* **IHRE AUFGABEN**:
1. Schreiben Sie aus dem Interview über die Stadterhebungen alles von „Der Gröbenzeller Reinhold“ bis hinunter zu „sich plötzlich Widerstand entwickelte.“ wortgetreu ab.
2. Übertragen Sie diesen Satz aus dem Interview über die Stadterhebungen ins Englische: „Der Innenminister ließ sich im Lauf der Gespräche vom Gegenteil überzeugen.“

* **TEXTAUSZUG**:
Reinhold Bocklet hat Olching und Puchheim zum Stadttitel verholfen. Seine Heimatgemeinde Gröbenzell hat die Offerte abgelehnt

Interview von Erich C. Setzwein, Gröbenzell

Der Gröbenzeller Reinhold Bocklet,78, hat maßgeblich dabei geholfen, dass Puchheim und Olching den Stadttitel bekamen. Der ehemalige Staatsminister und Erste Landtagsvizepräsident erinnert sich im SZ-Interview, wie zwei Gemeinden sich für den Titel entschieden, in seiner Heimatgemeinde, der Gartenstadt Gröbenzell, sich plötzlich Widerstand entwickelte.

SZ: Herr Bocklet, war es eigentlich eine "schwierige Geburt" Olching, Puchheim und Gröbenzell zu Städten machen zu wollen? Von welchen Gedanken haben Sie sich damals leiten lassen?

Reinhold Bocklet: Historisch gesehen ging der Wunsch zur Stadterhebung von der Gemeinde Puchheim und von ihrem damaligen Ersten Bürgermeister Herbert Kränzlein aus, der fand, dass seine Gemeinde mit damals bereits über 20 000 Einwohnern im Kreis vieler anderer Kommunen deutlich unterrepräsentiert sei. Angesichts zahlreicher bayerischer Städte mit weniger Einwohnern fand ich das Argument verständlich, zumal der Status einer Stadt die Selbstbehauptung der Kommune gegenüber der übermächtigen Landeshauptstadt unterstützen kann. Oft genug hat der Status einer Stadt auch eine positive Wirkung auf das Bürgerbewusstsein in einer Kommune. Mit der Unterstützung für Puchheim stellte sich natürlich sofort die Frage nach einer entsprechenden Berücksichtigung der größeren Nachbargemeinde Olching, wo zwar in den Neunzigerjahren von einer Stadterhebung die Rede, aber eine aktuelle Debatte darüber nicht im Gange war. Meine entsprechende Nachfrage stieß bei den Olchinger Verantwortlichen auf positive Resonanz, so dass nur noch die dritte Kommune, die ich als Gröbenzeller Bürger nicht übergehen durfte, nach ihrer Einstellung zu fragen war. Nachdem auch aus dem dortigen Rathaus Interesse signalisiert worden war, nahm ich Kontakt zu Innenminister Joachim Herrmann auf. Es gab damals in der Kommunalabteilung des Innenministeriums einen gefestigten Standpunkt, keine Stadterhebungen mehr im Umfeld der Landeshauptstadt München zu unterstützen. Der Innenminister ließ sich im Lauf der Gespräche vom Gegenteil überzeugen. Dabei spielte vor allem die Stärkung der Selbstverwaltung in den drei Großgemeinden gegenüber der Landeshauptstadt eine entscheidende Rolle.

* **BEREITGESTELLTES MATERIAL**:
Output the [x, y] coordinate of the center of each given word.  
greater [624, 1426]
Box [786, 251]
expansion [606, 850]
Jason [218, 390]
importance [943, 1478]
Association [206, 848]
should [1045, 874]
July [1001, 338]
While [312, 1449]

* * *

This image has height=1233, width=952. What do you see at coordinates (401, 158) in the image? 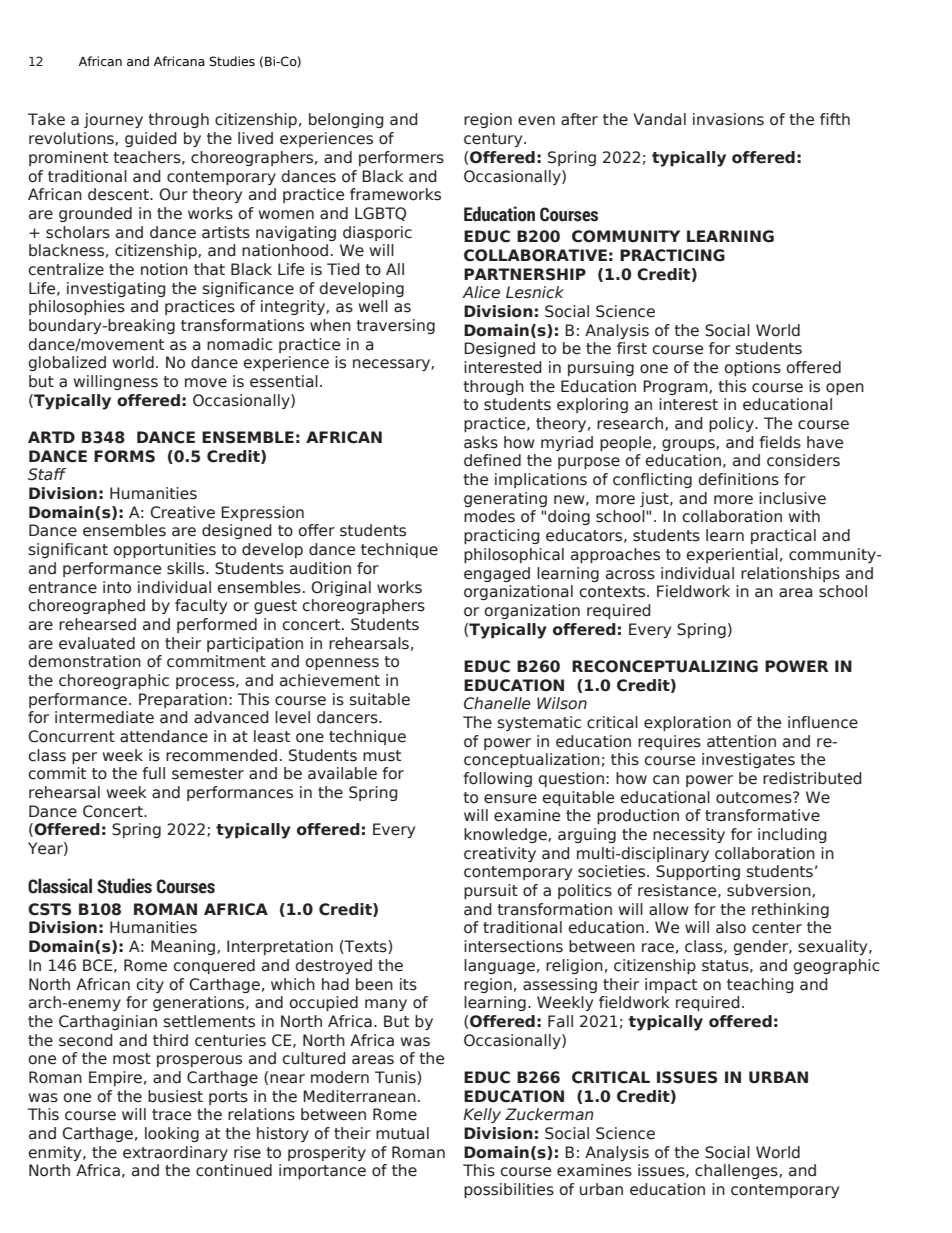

--

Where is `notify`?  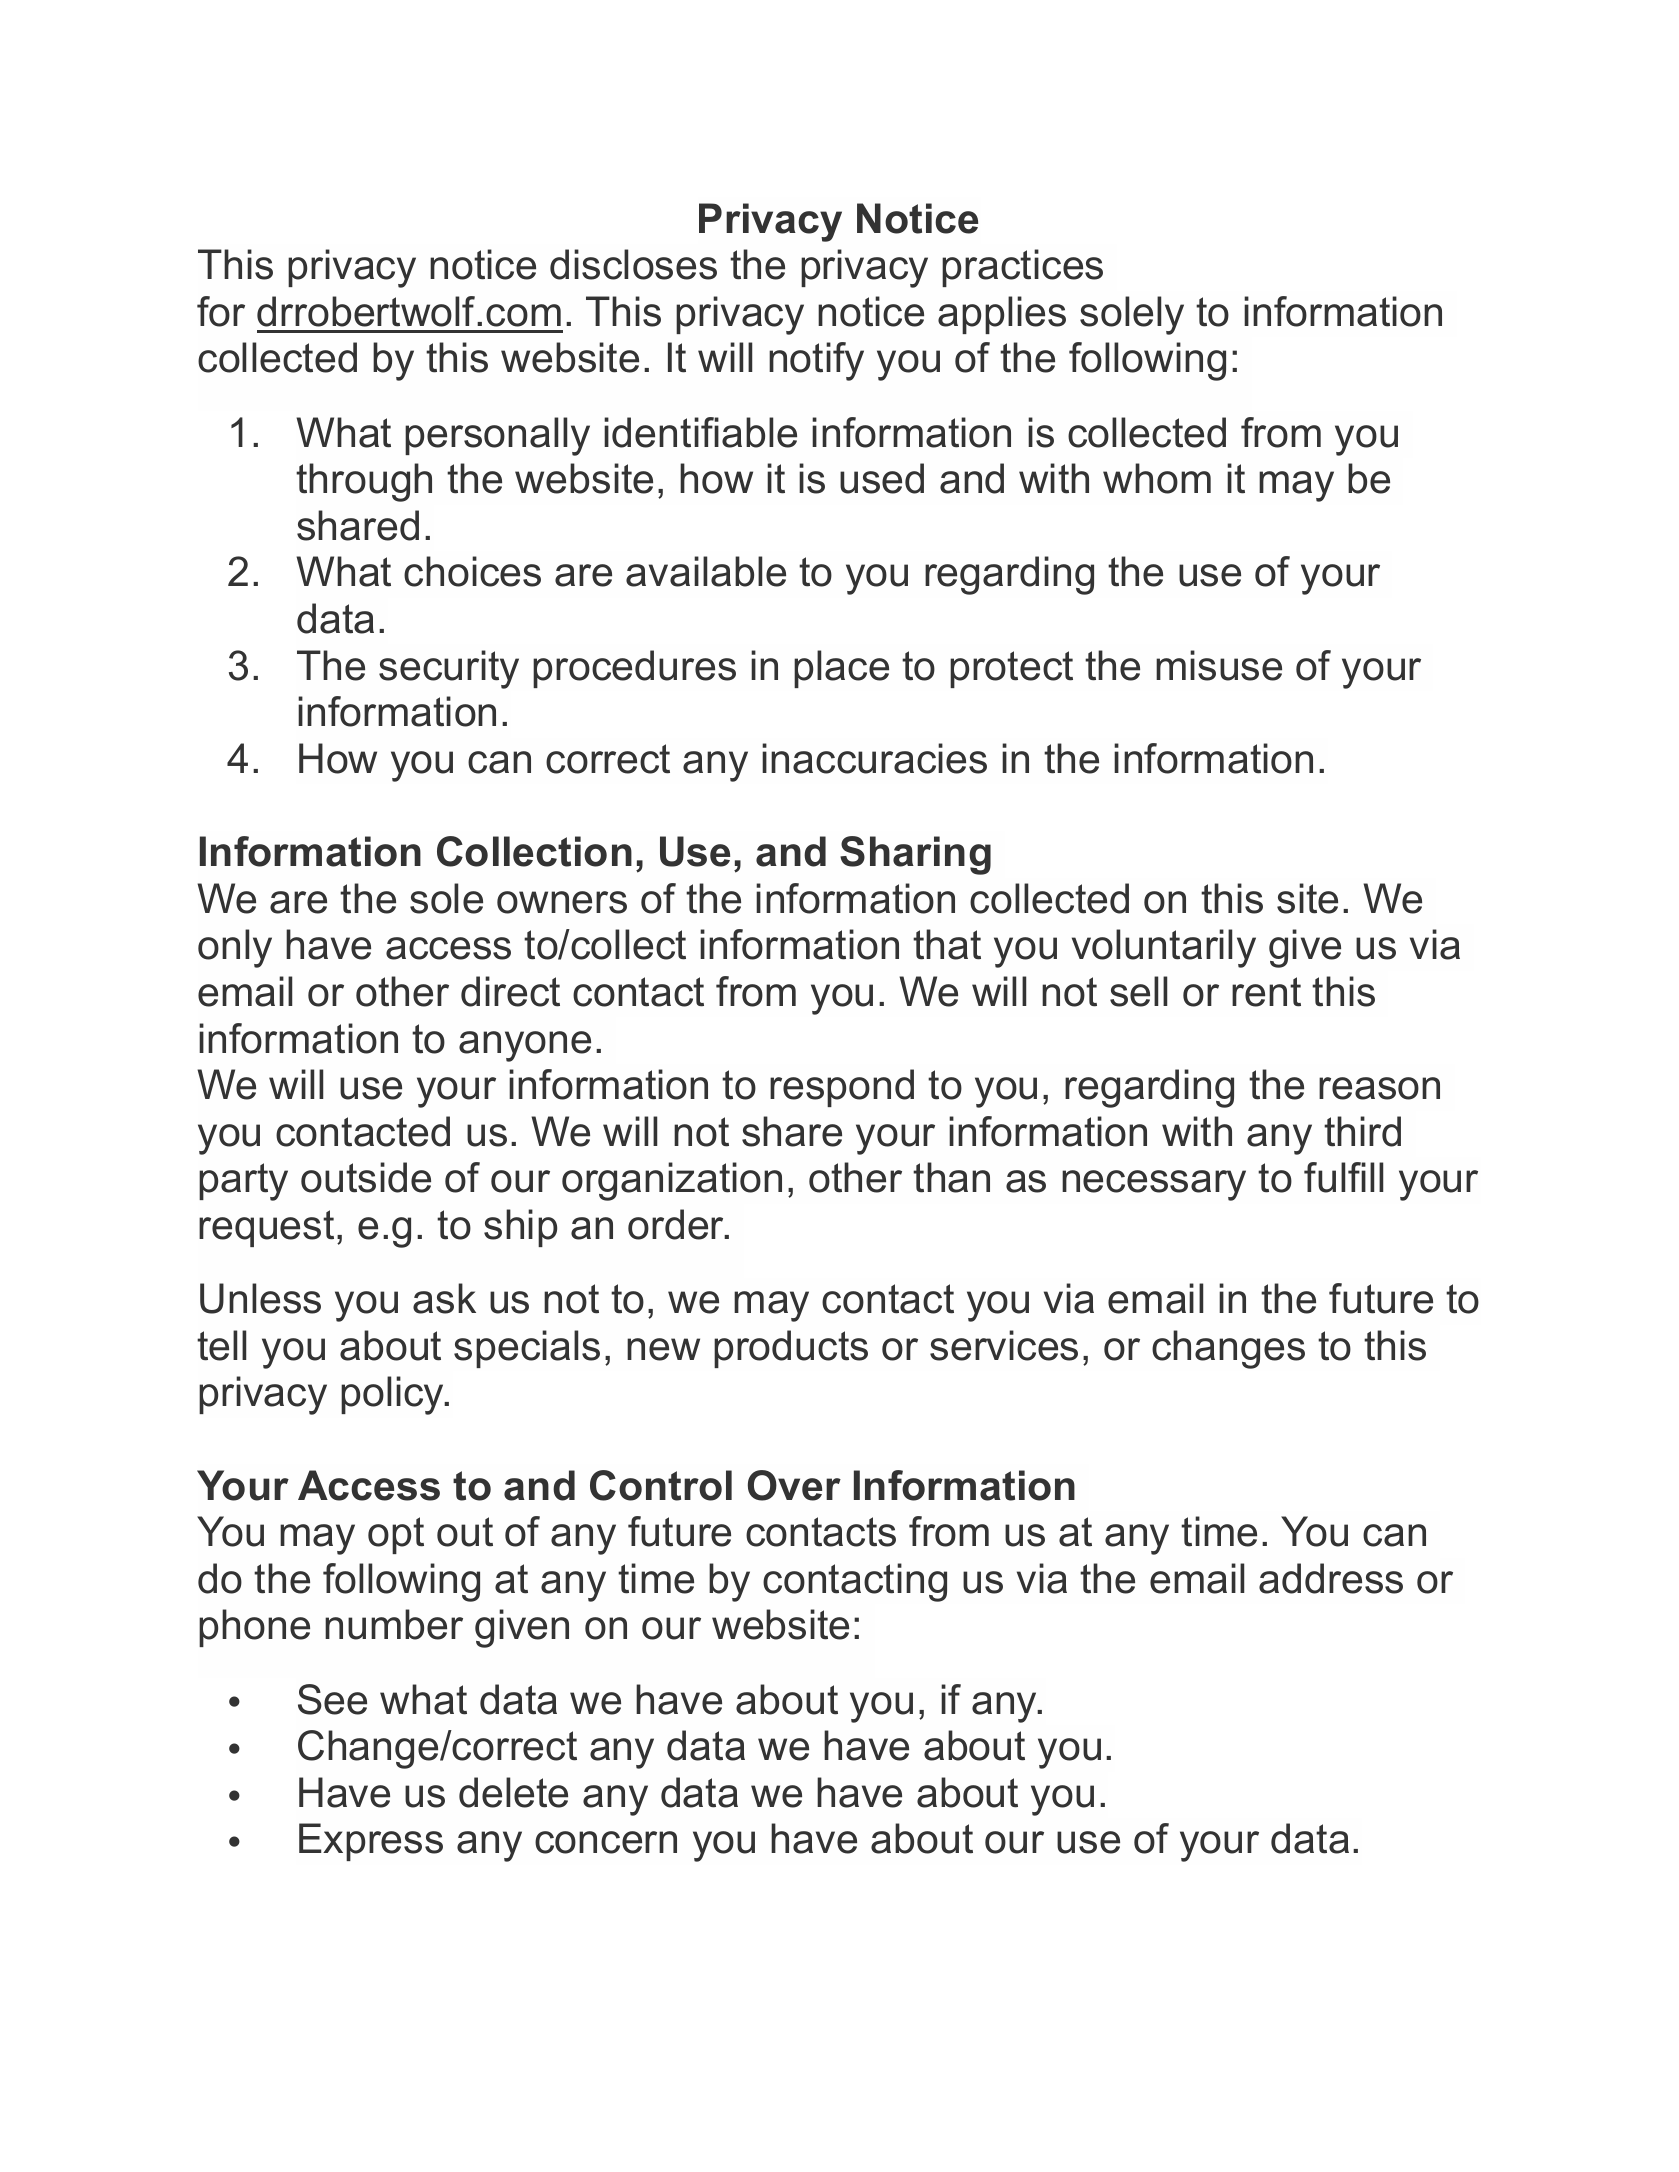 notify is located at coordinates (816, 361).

* **LÖSUNGEN**:
1.
Der Gröbenzeller Reinhold Bocklet,78, hat maßgeblich dabei geholfen, dass Puchheim und Olching den Stadttitel bekamen. Der ehemalige Staatsminister und Erste Landtagsvizepräsident erinnert sich im SZ-Interview, wie zwei Gemeinden sich für den Titel entschieden, in seiner Heimatgemeinde, der Gartenstadt Gröbenzell, sich plötzlich Widerstand entwickelte.

2. Over the course of the talks, the interior minister allowed himself to be persuaded otherwise.